Apache Spark

PySpark – Dropna()

In Python, PySpark is a Spark module used to provide a similar kind of processing like spark using DataFrame.

dropna() in PySpark is used to remove the Null values from the DataFrame.

Before discussing this method, we have to create PySpark DataFrame for demonstration. We can create Null values using None value.

Example:

We are going to create a dataframe with 5 rows and 6 columns with null values and display it using the show() method.

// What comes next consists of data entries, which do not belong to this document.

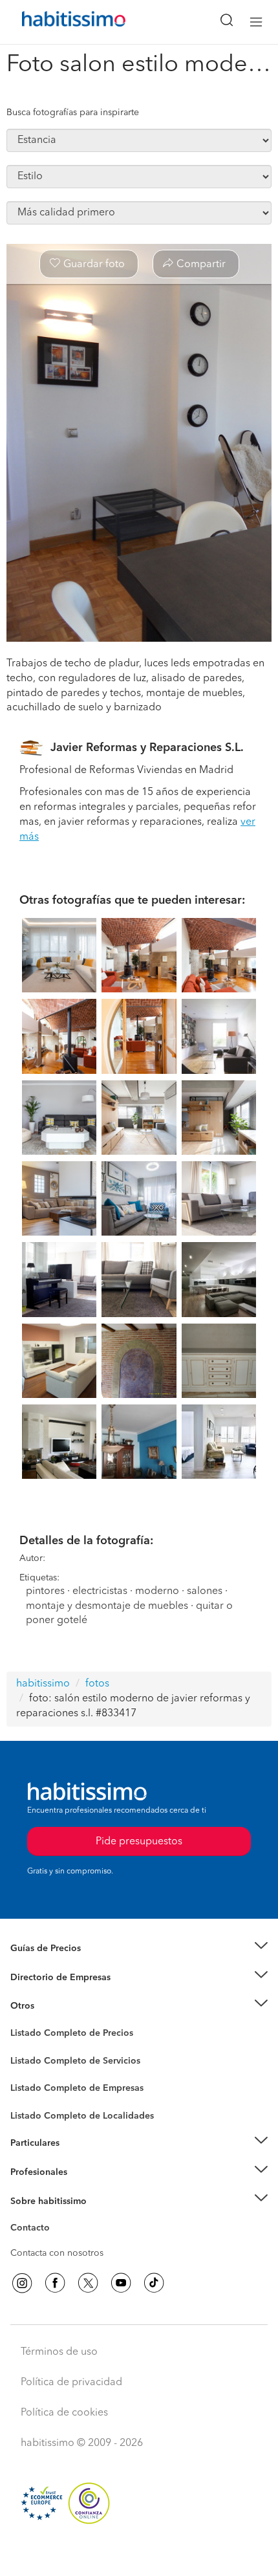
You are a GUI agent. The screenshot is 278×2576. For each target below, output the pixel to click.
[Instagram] (22, 2283)
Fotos (21, 2048)
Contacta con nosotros (56, 2253)
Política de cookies (64, 2413)
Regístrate (30, 2172)
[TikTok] (154, 2283)
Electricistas (34, 2083)
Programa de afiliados (55, 2242)
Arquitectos (34, 2109)
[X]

#import the pyspark module
import pyspark

#import SparkSession for creating a session
from pyspark.sql import SparkSession

#import the col function
from pyspark.sql.functions import col

#create an app named linuxhint
spark_app = SparkSession.builder.appName('linuxhint').getOrCreate()

# create student data with 5 rows and 6 attributes
students =[
 {'rollno':'001','name':'sravan','age':23,
  'height':5.79,'weight':67,'address':'guntur'},
 {'rollno':'002','name':None,'age':16,
  'height':3.79,'weight':34,'address':'hyd'},
 {'rollno':'003','name':'gnanesh chowdary','age':56,
  'height':2.79,'weight':17,'address':'patna'},
 {'rollno':None,'name':'rohith','age':9,
  'height':3.69,'weight':28,'address':None},
 {'rollno':None,'name':None,'age':None,
  'height':None,'weight':None,'address':None}]

# create the dataframe
df = spark_app.createDataFrame( students)

#display the dataframe
df.show()

Output:

Syntax:

dataframe.dropna(how,thresh,subset)

Where,
dataframe is the input PySpark dataframe

how is the first optional parameter which will take two possible values:
any – This value drops the rows, if any of the value is null in rows/columns.
all – This value drops the rows, if all the values are null in rows/columns.

thresh is a second optional parameter is used to drop the rows / columns based on integer value assigned to it. If the Non-Null values present in row/column of the PySpark DataFrame are less than the mentioned thresh value, then the null values can be dropped from those rows.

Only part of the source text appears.